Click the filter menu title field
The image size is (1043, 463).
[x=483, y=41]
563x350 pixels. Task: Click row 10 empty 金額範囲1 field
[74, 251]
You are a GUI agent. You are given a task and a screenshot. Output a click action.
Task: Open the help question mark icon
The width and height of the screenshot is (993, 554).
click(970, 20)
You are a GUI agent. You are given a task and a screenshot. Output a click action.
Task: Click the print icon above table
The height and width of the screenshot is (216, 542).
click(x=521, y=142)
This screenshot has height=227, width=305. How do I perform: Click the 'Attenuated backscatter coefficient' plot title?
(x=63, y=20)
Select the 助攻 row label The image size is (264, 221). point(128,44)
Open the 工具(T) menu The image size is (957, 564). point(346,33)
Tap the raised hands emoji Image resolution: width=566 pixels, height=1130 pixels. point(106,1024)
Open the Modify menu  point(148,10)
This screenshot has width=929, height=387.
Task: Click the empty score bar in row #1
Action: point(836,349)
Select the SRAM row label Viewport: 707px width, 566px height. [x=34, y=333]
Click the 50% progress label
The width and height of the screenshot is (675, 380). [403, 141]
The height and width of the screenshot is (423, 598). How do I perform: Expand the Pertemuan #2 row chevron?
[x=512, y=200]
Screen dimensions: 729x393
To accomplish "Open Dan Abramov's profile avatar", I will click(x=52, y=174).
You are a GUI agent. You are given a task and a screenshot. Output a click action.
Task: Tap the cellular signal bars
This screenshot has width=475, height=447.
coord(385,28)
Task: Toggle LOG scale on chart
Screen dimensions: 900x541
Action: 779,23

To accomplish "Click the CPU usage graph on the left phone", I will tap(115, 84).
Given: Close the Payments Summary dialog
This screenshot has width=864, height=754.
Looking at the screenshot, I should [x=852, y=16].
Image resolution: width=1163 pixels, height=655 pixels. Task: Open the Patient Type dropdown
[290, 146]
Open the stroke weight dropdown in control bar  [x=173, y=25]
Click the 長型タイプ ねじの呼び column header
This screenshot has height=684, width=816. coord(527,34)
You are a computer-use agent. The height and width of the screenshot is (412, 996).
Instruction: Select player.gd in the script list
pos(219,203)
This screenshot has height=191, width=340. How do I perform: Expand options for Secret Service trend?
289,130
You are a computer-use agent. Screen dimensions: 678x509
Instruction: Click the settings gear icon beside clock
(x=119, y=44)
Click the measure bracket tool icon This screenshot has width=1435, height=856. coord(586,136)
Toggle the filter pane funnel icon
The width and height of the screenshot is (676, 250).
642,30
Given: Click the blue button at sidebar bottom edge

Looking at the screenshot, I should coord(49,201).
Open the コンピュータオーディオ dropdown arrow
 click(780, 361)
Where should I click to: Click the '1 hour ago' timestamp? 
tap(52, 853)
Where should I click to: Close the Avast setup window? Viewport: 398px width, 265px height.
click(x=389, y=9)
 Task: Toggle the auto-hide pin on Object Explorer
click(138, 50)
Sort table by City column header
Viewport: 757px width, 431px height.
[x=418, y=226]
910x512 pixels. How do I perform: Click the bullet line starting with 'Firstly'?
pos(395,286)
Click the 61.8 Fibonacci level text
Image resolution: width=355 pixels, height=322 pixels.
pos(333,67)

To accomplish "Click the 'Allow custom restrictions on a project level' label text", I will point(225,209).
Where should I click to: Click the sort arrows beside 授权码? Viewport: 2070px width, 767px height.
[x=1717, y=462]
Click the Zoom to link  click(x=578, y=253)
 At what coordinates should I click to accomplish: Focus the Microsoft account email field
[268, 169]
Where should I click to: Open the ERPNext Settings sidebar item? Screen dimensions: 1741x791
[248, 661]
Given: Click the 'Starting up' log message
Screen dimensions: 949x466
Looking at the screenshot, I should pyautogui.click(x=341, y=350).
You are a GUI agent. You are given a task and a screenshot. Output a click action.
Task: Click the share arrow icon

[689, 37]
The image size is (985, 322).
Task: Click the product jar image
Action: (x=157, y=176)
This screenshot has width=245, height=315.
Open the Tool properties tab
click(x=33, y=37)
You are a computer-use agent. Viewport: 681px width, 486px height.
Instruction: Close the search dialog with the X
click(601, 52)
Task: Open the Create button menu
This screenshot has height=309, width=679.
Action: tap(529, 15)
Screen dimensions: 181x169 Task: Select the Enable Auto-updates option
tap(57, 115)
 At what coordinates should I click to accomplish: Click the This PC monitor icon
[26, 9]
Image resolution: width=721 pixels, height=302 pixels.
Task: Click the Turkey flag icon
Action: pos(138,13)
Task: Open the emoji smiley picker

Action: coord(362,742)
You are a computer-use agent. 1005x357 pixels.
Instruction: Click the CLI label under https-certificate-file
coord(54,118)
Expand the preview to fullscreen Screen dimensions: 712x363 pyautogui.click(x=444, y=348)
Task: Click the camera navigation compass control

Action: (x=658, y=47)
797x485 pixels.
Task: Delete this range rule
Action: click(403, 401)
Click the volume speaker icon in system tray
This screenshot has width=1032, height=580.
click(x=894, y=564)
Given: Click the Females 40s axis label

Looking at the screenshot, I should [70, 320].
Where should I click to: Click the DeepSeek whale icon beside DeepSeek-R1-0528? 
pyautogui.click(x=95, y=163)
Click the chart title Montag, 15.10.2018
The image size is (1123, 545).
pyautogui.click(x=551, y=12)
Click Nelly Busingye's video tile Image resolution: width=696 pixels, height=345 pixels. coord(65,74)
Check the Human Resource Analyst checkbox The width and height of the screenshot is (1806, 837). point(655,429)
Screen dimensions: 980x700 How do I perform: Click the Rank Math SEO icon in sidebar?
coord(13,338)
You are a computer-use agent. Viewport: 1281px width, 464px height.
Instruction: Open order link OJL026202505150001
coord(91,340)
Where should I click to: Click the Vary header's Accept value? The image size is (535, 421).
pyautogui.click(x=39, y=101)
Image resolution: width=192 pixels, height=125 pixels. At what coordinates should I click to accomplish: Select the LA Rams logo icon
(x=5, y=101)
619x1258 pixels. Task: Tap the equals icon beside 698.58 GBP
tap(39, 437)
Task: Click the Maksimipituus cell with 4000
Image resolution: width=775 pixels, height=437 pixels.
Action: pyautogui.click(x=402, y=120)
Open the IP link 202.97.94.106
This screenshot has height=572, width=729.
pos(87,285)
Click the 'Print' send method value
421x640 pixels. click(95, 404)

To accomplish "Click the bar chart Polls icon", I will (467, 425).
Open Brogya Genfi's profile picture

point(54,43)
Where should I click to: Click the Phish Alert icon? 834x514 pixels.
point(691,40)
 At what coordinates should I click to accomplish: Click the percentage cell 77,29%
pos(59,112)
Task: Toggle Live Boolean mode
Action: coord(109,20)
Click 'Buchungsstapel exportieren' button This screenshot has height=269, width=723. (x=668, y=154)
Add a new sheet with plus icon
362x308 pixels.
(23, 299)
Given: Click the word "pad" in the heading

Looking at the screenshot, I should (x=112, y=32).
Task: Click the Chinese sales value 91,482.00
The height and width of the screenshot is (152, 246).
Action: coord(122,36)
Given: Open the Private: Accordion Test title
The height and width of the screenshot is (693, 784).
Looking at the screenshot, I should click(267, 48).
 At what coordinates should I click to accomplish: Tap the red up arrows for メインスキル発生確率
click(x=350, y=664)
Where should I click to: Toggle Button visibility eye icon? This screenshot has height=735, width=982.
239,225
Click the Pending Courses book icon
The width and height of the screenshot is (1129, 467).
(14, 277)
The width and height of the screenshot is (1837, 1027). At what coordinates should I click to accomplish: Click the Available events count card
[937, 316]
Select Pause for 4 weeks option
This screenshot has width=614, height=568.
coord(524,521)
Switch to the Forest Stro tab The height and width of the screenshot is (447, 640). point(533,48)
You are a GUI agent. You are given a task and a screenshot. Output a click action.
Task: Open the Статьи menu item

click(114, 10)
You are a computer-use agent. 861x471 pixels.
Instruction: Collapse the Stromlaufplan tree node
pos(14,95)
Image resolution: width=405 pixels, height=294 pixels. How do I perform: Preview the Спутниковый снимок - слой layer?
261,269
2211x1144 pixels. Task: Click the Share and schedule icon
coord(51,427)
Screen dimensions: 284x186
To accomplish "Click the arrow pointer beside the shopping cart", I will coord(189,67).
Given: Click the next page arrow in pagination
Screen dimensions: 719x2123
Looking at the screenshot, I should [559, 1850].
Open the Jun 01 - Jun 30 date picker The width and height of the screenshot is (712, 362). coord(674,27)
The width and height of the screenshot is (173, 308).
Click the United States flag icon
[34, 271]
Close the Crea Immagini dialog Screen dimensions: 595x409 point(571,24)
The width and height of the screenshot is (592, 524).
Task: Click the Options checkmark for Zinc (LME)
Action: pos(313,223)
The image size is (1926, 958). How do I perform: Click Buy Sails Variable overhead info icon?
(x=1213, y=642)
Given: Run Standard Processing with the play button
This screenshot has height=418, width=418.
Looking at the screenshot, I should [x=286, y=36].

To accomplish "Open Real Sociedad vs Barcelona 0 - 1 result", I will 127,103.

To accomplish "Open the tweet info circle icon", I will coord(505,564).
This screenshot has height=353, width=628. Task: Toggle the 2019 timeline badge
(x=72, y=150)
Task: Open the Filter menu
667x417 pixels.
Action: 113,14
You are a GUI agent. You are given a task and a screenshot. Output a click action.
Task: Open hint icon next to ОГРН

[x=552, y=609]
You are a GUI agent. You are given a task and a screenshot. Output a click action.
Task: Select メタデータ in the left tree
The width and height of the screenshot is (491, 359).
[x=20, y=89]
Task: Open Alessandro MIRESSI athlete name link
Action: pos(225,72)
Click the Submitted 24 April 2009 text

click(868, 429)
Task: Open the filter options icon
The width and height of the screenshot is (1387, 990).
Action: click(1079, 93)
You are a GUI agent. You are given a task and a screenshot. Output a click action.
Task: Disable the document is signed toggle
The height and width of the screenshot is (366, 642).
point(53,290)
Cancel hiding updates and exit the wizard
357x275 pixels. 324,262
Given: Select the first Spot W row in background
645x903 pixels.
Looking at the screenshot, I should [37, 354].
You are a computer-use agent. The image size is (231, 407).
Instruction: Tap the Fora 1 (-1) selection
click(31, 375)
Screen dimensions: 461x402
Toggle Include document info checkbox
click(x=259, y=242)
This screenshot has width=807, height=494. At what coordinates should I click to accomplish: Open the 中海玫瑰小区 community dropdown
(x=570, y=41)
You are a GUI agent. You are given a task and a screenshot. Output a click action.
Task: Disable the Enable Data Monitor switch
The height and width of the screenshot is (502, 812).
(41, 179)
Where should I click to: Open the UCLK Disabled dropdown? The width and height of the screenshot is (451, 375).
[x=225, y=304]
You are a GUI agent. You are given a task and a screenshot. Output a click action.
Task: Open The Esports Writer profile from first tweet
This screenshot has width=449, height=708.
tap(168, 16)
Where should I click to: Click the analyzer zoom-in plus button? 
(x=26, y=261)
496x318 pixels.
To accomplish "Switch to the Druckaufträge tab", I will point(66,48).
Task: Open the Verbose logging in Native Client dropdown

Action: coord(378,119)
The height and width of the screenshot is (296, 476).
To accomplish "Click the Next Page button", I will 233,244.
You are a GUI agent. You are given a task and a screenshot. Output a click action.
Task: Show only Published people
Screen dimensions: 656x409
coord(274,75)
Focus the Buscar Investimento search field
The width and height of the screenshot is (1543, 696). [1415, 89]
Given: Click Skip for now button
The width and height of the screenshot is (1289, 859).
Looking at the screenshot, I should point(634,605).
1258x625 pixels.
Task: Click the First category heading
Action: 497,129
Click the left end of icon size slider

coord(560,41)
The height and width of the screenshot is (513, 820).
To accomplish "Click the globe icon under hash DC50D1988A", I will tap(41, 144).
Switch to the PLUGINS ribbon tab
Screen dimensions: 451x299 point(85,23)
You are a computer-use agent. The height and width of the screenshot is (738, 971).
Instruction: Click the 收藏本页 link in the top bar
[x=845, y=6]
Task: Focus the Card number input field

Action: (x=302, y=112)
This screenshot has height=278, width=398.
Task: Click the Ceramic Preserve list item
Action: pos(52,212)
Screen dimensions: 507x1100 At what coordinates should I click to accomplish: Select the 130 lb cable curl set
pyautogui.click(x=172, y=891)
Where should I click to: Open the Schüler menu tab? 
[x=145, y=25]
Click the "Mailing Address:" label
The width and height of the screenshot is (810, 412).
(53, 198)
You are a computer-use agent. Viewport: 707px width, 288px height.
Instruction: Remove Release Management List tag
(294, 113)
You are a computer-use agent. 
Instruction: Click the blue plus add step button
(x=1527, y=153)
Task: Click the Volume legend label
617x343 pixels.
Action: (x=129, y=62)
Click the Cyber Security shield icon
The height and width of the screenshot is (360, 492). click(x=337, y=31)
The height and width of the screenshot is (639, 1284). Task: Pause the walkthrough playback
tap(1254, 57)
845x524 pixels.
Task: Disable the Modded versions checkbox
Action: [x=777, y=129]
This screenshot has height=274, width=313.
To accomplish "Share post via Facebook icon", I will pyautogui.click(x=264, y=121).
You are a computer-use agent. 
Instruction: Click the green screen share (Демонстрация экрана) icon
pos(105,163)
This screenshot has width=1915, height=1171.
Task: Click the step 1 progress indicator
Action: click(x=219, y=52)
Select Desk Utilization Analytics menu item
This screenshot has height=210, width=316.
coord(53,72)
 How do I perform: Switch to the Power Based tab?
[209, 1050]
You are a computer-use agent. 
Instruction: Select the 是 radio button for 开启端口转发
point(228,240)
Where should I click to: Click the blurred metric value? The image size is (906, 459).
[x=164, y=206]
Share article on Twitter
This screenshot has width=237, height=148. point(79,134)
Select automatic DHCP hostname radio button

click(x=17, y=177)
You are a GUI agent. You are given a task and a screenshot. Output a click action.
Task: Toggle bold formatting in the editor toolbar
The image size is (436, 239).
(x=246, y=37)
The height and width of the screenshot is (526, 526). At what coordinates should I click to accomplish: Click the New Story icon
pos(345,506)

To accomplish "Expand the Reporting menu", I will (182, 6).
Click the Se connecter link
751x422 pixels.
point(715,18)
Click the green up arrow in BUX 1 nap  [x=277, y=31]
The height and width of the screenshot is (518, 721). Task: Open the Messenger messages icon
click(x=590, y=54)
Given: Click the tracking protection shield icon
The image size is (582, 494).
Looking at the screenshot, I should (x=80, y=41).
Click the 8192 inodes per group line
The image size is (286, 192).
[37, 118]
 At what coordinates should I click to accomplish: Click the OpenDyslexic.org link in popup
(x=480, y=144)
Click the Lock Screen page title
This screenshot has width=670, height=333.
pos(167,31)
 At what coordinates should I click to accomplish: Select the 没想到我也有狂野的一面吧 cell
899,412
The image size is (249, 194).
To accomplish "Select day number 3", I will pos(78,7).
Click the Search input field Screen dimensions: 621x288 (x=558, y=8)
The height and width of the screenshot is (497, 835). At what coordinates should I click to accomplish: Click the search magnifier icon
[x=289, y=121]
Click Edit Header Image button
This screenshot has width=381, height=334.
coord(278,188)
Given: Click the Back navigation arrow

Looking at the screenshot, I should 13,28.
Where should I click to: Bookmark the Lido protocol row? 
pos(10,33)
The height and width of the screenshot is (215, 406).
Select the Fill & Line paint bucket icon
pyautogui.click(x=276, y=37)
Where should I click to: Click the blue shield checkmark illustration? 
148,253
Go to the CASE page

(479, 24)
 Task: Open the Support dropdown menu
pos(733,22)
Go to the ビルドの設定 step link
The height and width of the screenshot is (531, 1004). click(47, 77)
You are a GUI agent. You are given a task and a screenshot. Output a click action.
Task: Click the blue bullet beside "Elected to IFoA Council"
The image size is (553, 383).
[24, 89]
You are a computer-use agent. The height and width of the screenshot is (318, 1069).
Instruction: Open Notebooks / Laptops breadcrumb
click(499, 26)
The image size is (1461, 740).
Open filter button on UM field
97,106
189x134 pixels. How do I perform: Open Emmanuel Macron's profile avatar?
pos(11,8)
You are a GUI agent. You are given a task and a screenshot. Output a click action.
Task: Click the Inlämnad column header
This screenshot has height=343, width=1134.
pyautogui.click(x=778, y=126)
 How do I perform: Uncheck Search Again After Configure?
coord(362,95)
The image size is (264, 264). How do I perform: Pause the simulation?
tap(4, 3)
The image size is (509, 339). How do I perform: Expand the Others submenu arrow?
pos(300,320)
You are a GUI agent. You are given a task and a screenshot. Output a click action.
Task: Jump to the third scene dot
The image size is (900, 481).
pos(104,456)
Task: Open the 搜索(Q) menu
· · · · ·
• _TASK GOAL_
Print only these lines, please. They run from the start of the entries above to the line containing "Screen dimensions: 729x393", both ends included, and must match exactly.

• _TASK SOLUTION_
Click the filter menu title field
The image size is (1043, 463).
[x=483, y=41]
563x350 pixels. Task: Click row 10 empty 金額範囲1 field
[74, 251]
You are a GUI agent. You are given a task and a screenshot. Output a click action.
Task: Open the help question mark icon
The width and height of the screenshot is (993, 554).
click(970, 20)
You are a GUI agent. You are given a task and a screenshot. Output a click action.
Task: Click the print icon above table
The height and width of the screenshot is (216, 542).
click(x=521, y=142)
This screenshot has height=227, width=305. How do I perform: Click the 'Attenuated backscatter coefficient' plot title?
(x=63, y=20)
Select the 助攻 row label The image size is (264, 221). point(128,44)
Open the 工具(T) menu The image size is (957, 564). point(346,33)
Tap the raised hands emoji Image resolution: width=566 pixels, height=1130 pixels. point(106,1024)
Open the Modify menu  point(148,10)
This screenshot has width=929, height=387.
Task: Click the empty score bar in row #1
Action: point(836,349)
Select the SRAM row label Viewport: 707px width, 566px height. [x=34, y=333]
Click the 50% progress label
The width and height of the screenshot is (675, 380). [403, 141]
The height and width of the screenshot is (423, 598). How do I perform: Expand the Pertemuan #2 row chevron?
[x=512, y=200]
Screen dimensions: 729x393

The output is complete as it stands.